Source records

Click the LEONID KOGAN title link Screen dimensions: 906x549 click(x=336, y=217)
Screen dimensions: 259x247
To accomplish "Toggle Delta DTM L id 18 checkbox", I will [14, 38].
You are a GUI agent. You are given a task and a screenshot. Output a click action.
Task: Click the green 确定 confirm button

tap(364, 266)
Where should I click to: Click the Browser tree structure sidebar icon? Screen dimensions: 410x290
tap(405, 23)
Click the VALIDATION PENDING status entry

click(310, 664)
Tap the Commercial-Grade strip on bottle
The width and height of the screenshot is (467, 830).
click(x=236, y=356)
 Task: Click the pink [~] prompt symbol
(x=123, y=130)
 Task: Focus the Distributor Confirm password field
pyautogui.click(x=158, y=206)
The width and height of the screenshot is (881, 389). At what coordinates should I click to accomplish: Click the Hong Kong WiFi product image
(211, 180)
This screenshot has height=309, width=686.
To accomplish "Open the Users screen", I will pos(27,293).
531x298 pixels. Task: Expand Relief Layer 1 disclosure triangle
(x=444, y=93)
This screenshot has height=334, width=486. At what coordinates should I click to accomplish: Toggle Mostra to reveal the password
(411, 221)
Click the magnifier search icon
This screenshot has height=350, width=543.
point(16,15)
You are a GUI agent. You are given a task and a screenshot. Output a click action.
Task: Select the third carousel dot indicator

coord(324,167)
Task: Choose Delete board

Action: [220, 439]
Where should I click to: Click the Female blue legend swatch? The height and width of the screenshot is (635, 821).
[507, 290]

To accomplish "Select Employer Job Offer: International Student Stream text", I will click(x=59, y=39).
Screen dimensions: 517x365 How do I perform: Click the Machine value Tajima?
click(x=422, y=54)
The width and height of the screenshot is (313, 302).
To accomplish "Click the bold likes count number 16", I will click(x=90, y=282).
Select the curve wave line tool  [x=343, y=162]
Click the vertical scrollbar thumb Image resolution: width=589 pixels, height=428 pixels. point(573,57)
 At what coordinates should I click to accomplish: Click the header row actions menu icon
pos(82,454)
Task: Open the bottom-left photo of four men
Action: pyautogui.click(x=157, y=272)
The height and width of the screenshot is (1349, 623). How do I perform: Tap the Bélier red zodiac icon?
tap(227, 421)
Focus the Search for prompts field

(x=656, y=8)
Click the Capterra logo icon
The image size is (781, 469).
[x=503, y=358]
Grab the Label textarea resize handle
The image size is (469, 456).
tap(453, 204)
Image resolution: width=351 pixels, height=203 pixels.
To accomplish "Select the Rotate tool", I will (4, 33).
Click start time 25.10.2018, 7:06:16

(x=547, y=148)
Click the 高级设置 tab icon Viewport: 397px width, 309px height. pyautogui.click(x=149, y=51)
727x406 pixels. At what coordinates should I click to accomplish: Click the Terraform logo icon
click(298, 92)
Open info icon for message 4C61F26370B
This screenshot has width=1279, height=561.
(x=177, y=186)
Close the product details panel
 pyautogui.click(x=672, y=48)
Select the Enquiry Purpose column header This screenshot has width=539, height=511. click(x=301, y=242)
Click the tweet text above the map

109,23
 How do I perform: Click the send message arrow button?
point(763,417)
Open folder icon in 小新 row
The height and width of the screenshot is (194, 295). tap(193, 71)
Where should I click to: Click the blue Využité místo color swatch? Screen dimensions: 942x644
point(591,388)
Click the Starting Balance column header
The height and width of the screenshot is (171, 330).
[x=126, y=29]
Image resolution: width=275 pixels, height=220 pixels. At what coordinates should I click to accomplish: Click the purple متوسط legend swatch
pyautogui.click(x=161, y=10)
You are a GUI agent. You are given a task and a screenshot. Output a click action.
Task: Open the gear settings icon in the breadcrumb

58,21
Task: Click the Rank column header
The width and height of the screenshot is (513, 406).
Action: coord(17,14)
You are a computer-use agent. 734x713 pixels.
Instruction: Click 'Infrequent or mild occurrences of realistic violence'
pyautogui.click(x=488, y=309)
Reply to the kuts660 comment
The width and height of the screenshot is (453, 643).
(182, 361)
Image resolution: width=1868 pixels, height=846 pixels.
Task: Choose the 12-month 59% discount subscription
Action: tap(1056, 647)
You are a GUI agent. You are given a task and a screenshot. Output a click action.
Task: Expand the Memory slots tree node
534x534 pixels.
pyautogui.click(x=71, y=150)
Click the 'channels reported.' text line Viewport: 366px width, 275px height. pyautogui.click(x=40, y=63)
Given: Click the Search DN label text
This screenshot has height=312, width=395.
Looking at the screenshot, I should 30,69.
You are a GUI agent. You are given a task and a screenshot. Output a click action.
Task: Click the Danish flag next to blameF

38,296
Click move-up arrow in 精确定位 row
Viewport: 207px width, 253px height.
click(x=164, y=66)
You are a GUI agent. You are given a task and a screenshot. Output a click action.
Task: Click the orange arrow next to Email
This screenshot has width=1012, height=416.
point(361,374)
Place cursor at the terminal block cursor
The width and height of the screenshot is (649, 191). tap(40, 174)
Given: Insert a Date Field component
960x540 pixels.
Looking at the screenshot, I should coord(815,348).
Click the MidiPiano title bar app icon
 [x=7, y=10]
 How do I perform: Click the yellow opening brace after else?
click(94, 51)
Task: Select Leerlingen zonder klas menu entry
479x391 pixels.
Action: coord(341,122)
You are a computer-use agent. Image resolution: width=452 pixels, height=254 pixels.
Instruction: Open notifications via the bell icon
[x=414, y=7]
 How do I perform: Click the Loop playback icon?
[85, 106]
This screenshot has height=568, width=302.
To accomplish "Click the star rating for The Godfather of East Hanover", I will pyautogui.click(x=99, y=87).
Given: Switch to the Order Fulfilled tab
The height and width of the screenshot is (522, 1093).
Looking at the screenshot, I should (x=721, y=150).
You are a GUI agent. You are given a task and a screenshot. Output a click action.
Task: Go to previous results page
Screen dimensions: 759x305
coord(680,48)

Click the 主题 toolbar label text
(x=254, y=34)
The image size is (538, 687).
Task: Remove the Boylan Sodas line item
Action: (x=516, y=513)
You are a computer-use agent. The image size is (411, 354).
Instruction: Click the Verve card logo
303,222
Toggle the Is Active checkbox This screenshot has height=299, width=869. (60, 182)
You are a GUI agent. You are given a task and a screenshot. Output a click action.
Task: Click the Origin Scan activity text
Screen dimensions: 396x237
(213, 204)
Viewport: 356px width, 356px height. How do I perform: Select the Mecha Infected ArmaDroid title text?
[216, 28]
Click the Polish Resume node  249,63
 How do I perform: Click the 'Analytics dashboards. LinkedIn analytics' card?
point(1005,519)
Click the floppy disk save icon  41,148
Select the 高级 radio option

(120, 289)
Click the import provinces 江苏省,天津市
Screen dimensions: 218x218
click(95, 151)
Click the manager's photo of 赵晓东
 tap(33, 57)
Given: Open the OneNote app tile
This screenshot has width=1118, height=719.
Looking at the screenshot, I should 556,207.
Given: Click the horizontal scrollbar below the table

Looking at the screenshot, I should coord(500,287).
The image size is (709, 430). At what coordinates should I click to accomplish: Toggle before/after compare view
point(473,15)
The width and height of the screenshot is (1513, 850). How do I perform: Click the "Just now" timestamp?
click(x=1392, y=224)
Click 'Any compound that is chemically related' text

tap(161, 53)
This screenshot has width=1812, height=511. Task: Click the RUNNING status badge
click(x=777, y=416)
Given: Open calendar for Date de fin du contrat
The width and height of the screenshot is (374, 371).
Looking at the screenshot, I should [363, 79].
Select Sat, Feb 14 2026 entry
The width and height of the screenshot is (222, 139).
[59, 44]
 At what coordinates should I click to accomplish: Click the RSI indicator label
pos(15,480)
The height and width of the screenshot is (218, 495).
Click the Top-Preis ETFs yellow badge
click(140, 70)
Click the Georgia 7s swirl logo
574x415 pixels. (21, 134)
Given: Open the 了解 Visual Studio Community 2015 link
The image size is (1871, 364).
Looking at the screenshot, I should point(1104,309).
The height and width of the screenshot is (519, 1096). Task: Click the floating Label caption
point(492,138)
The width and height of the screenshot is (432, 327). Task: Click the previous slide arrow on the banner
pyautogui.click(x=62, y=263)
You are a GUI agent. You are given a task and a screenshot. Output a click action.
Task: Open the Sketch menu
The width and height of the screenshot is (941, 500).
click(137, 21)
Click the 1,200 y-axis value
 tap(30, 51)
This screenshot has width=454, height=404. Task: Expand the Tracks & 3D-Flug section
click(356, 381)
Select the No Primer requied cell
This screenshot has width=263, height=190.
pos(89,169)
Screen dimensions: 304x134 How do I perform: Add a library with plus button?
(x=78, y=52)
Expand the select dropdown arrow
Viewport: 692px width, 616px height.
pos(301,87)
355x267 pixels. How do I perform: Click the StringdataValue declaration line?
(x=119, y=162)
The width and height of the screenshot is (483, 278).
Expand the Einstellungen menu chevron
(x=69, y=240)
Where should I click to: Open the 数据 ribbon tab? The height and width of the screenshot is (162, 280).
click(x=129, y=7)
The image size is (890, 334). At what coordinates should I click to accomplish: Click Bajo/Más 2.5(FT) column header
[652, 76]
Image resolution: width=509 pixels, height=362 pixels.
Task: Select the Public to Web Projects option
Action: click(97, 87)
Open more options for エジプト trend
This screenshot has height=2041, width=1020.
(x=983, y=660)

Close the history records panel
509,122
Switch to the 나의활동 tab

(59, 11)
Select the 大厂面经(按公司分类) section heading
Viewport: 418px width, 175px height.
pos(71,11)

Exercise goal - Copy out each line carrying the string "computer" from the data.

Solved exercise -
You are a computer-use agent. 734x713 pixels.
You are a computer-use agent. Image resolution: width=452 pixels, height=254 pixels.
You are a computer-use agent. The image size is (411, 354).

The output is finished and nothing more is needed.